Check each line below for the word "Allgäu". How many have it? Answer with the number only.

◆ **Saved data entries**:
=== Begin Enclosure ===

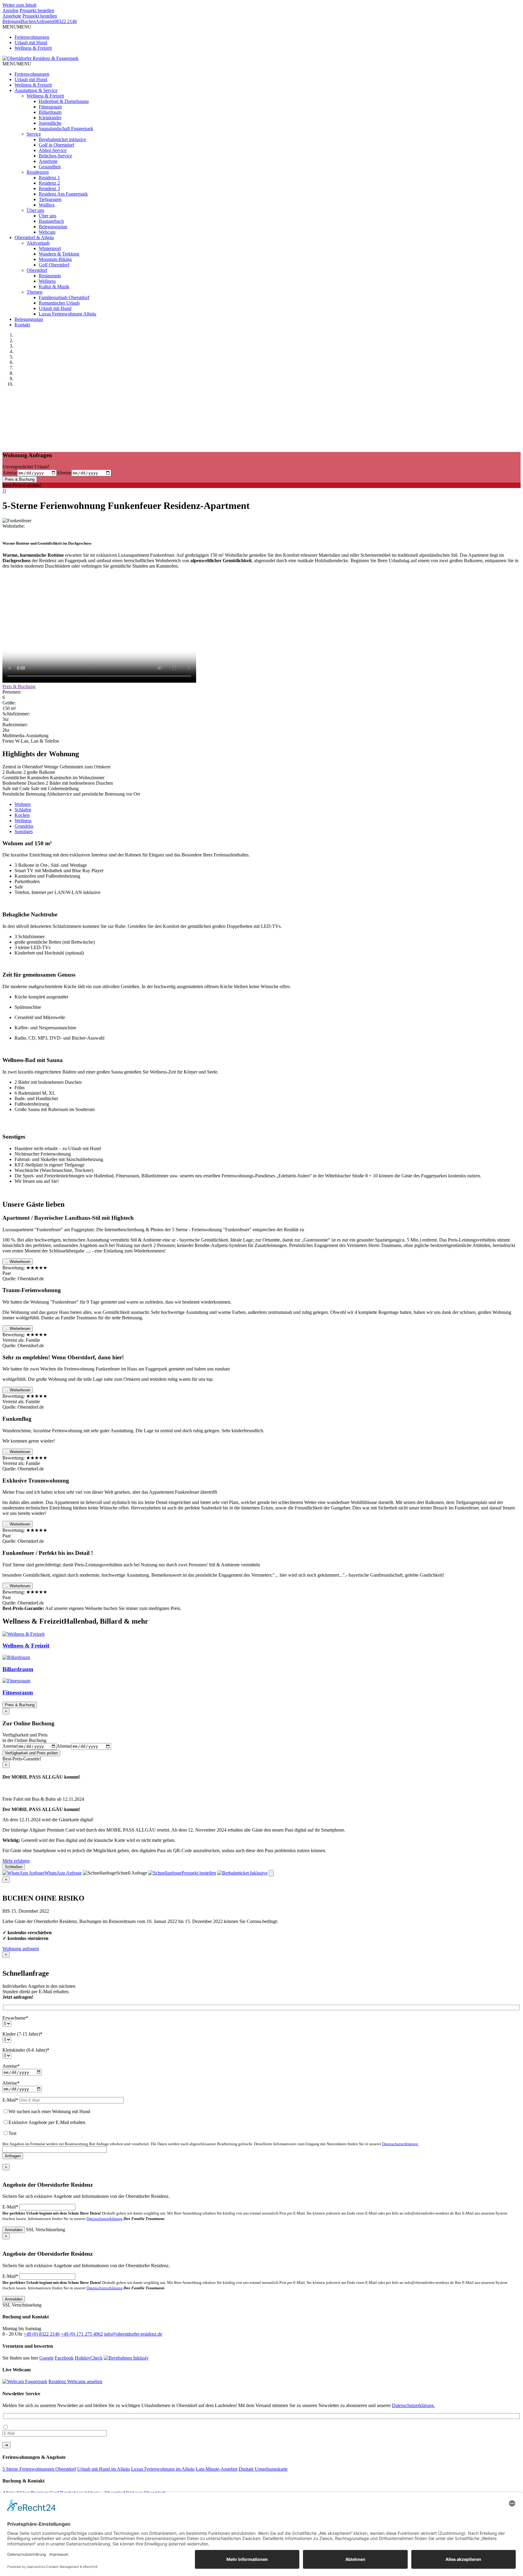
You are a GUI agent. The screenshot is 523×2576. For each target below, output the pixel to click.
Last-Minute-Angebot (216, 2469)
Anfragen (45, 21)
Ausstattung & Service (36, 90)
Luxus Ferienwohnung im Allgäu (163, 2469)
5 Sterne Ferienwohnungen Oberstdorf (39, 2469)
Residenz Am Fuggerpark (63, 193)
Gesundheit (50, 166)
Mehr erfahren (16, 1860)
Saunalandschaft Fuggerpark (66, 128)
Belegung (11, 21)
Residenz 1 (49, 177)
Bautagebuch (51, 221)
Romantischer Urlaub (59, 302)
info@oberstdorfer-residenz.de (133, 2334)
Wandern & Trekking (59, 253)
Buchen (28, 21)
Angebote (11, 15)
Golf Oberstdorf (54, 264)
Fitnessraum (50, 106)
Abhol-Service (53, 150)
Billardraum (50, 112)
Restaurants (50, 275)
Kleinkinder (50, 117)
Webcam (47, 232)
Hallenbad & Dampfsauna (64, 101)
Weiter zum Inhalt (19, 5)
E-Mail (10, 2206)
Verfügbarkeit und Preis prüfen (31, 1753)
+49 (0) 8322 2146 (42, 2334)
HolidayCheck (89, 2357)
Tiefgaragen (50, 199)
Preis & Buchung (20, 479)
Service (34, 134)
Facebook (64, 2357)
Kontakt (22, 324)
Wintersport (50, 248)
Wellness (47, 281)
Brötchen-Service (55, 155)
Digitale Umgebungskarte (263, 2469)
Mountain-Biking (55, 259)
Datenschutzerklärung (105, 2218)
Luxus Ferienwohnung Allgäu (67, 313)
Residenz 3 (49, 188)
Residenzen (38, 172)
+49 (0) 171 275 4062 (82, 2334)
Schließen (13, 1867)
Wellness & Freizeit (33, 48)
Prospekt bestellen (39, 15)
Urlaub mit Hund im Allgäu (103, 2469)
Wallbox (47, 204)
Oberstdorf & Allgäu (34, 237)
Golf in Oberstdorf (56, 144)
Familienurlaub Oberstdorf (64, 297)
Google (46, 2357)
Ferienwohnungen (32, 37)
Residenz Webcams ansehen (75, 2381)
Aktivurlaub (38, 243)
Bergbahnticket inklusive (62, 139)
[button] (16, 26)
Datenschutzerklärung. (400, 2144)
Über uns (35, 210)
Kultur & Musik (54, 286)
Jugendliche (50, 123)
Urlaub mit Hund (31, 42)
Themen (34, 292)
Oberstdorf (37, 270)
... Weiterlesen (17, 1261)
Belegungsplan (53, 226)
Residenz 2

=== End Enclosure ===

◆ **Task response**:
4